Leaving the pictures aside, return all of the data below exactly.

Saved entries

---

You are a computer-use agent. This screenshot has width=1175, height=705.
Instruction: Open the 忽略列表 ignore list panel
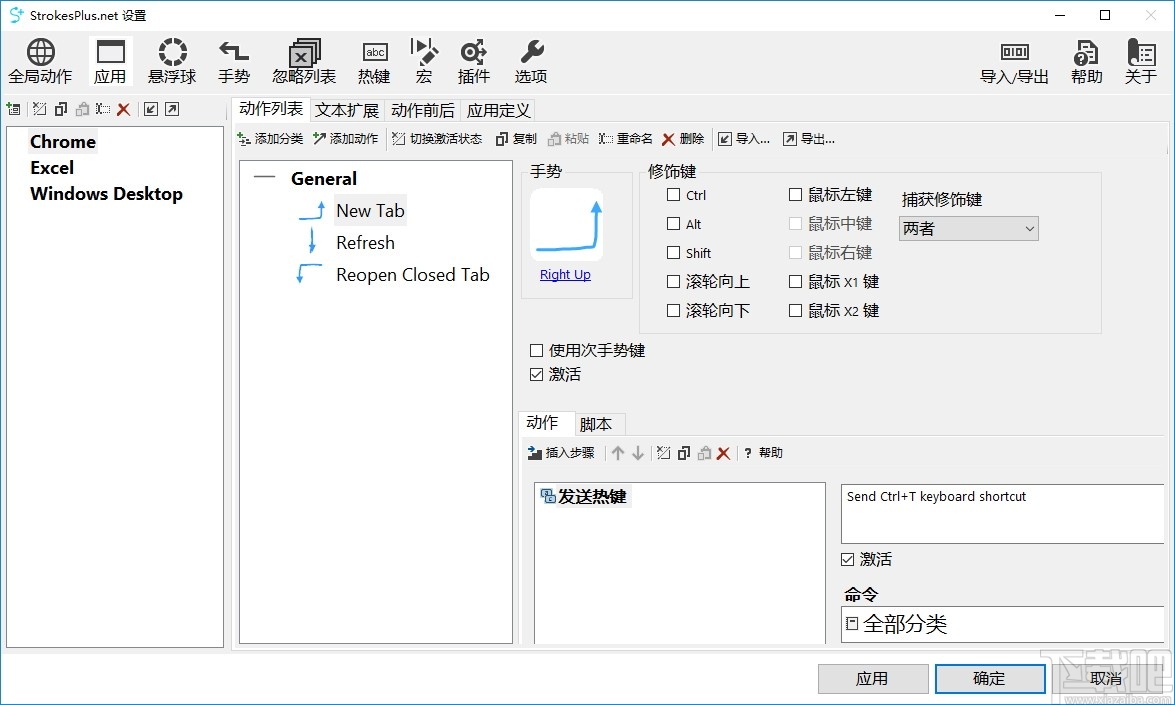pyautogui.click(x=303, y=60)
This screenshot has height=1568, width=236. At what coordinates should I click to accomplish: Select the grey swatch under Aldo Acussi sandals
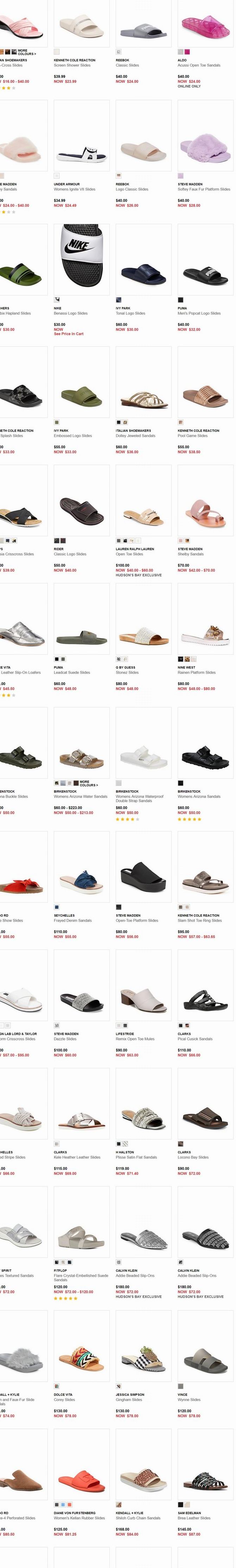coord(181,52)

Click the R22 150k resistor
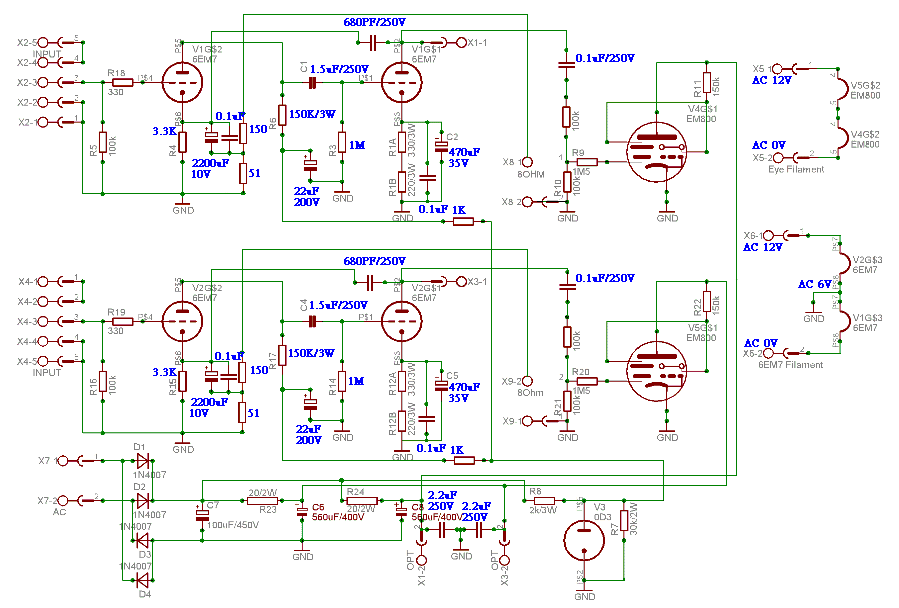706,302
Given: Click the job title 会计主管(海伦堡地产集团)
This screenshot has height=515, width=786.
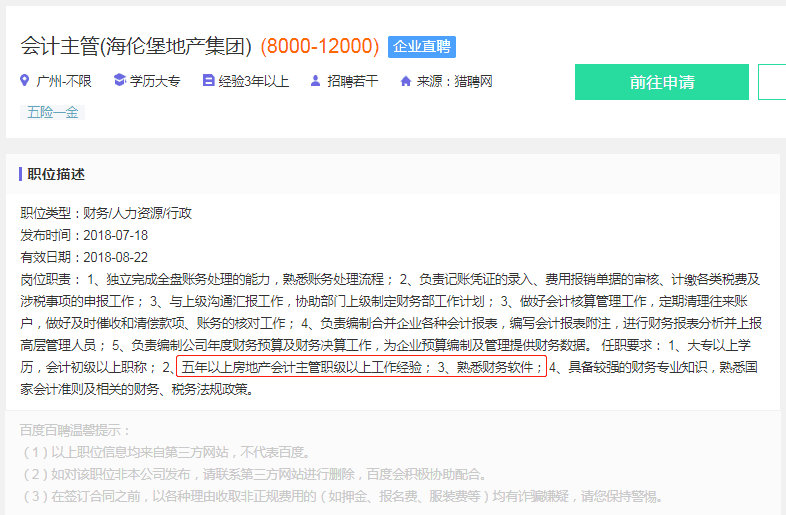Looking at the screenshot, I should coord(137,46).
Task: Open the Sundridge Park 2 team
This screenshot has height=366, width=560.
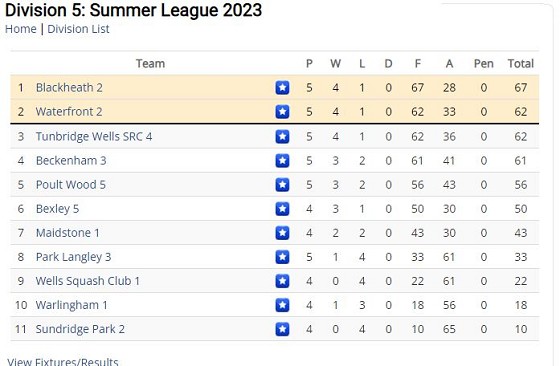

---

**EXERCISE RESPONSE**
You are a computer-use agent. This screenshot has width=1175, height=705.
Instruction: Open the 忽略列表 ignore list panel
pyautogui.click(x=303, y=60)
This screenshot has height=1568, width=236. At what coordinates should I click to accomplish: Select the grey swatch under Aldo Acussi sandals
coord(181,52)

Click the R22 150k resistor
706,302
Given: Click the job title 会计主管(海伦堡地产集团)
This screenshot has height=515, width=786.
Looking at the screenshot, I should coord(137,46).
Task: Open the Sundridge Park 2 team
This screenshot has height=366, width=560.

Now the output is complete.